> [WORK INSTRUCTIONS]: Filter the entries and keep only the lines where the string "computer" appears.

(SOURCE MATERIAL Opens)

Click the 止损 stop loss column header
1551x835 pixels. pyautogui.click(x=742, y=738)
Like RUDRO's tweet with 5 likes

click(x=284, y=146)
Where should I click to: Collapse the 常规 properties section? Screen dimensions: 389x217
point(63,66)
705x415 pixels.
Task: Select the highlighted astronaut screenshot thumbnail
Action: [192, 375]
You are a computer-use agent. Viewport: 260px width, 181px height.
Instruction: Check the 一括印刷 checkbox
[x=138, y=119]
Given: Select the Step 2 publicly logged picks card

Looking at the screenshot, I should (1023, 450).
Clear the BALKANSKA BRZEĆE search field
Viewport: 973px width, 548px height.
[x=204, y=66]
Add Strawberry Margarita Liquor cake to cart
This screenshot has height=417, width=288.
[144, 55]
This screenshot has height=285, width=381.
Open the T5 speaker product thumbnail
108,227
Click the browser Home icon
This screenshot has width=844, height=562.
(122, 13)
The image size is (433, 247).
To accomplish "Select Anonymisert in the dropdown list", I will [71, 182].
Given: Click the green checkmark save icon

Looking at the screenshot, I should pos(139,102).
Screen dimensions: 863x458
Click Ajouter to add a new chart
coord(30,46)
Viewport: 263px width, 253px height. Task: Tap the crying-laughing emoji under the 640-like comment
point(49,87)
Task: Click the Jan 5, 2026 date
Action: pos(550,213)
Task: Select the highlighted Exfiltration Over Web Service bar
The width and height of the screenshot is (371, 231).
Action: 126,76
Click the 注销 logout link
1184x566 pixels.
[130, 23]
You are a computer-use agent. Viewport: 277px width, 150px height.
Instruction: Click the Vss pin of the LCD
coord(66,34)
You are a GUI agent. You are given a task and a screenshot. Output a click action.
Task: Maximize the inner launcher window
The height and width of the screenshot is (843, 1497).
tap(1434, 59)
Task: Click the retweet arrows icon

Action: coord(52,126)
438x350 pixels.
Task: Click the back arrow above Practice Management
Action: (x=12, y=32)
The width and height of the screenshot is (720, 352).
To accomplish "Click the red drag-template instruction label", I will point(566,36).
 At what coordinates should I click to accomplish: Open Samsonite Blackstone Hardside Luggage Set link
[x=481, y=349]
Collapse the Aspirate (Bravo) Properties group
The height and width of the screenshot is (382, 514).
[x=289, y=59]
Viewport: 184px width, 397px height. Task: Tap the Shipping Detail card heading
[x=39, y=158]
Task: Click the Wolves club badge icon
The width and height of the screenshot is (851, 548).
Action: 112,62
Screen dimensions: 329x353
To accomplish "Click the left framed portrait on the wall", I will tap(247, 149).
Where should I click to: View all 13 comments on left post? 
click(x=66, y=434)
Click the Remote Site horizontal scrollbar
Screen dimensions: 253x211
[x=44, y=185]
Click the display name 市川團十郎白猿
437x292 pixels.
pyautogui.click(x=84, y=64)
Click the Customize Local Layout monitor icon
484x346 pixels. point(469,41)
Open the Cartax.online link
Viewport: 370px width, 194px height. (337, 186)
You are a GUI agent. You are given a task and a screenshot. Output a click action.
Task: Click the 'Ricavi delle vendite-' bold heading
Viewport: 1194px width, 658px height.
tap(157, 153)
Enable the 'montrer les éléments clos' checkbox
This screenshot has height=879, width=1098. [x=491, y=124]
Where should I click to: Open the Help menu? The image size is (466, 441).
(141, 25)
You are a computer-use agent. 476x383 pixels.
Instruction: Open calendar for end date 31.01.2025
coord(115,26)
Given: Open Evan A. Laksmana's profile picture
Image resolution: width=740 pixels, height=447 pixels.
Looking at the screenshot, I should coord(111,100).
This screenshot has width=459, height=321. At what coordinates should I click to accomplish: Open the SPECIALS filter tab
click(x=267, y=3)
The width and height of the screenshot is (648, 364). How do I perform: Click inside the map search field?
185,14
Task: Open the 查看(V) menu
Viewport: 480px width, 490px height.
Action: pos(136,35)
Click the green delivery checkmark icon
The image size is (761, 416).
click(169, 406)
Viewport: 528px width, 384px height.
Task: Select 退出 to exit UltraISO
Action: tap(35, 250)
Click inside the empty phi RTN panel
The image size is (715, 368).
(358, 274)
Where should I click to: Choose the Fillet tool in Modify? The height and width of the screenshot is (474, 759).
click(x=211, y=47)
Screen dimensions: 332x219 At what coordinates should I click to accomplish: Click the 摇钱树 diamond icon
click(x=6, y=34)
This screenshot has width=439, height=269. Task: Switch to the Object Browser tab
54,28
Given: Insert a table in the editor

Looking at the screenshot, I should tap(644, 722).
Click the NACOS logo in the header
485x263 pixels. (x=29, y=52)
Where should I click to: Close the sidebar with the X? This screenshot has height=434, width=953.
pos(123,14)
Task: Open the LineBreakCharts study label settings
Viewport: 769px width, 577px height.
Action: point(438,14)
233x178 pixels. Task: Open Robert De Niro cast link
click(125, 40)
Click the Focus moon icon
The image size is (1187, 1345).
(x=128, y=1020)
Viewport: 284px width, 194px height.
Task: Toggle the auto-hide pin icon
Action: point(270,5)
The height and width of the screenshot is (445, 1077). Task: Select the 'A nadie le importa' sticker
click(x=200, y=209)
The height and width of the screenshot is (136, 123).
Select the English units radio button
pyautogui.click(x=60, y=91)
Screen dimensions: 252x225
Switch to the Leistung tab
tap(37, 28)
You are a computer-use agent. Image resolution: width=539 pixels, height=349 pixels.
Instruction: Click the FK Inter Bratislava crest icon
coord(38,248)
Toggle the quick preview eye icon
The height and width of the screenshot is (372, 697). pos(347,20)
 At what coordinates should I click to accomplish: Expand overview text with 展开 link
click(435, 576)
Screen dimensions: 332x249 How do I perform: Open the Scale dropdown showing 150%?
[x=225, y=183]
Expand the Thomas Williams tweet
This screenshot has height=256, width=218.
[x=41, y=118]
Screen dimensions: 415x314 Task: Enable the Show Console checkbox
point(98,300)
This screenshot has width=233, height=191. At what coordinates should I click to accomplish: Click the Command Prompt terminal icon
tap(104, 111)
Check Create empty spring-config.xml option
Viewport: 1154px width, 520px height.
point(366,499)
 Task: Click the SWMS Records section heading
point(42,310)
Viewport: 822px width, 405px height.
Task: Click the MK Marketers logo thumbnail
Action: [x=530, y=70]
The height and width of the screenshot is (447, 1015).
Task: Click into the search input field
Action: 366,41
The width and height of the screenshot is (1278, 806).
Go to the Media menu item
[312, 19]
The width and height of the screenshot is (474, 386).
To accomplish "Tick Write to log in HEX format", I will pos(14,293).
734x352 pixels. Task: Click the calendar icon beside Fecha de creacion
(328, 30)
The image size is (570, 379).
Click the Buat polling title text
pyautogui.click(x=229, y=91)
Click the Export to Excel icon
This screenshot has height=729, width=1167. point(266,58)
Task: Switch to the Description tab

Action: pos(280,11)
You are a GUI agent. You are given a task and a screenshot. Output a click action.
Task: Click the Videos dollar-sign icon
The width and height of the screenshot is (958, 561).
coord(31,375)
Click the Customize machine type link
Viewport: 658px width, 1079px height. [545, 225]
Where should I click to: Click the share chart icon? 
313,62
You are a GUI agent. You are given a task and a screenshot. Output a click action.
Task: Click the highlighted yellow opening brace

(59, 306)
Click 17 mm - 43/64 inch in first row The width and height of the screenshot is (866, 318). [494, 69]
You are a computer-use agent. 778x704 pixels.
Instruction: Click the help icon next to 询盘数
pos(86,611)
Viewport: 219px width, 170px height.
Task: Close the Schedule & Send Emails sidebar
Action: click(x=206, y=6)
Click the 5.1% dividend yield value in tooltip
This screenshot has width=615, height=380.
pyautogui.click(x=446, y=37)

(SOURCE MATERIAL Closes)

> [WRITTEN REPLY]:
You are a computer-use agent. Viewport: 260px width, 181px height.
You are a computer-use agent. Viewport: 277px width, 150px height.
You are a computer-use agent. 476x383 pixels.
You are a computer-use agent. Image resolution: width=539 pixels, height=349 pixels.
You are a computer-use agent. 778x704 pixels.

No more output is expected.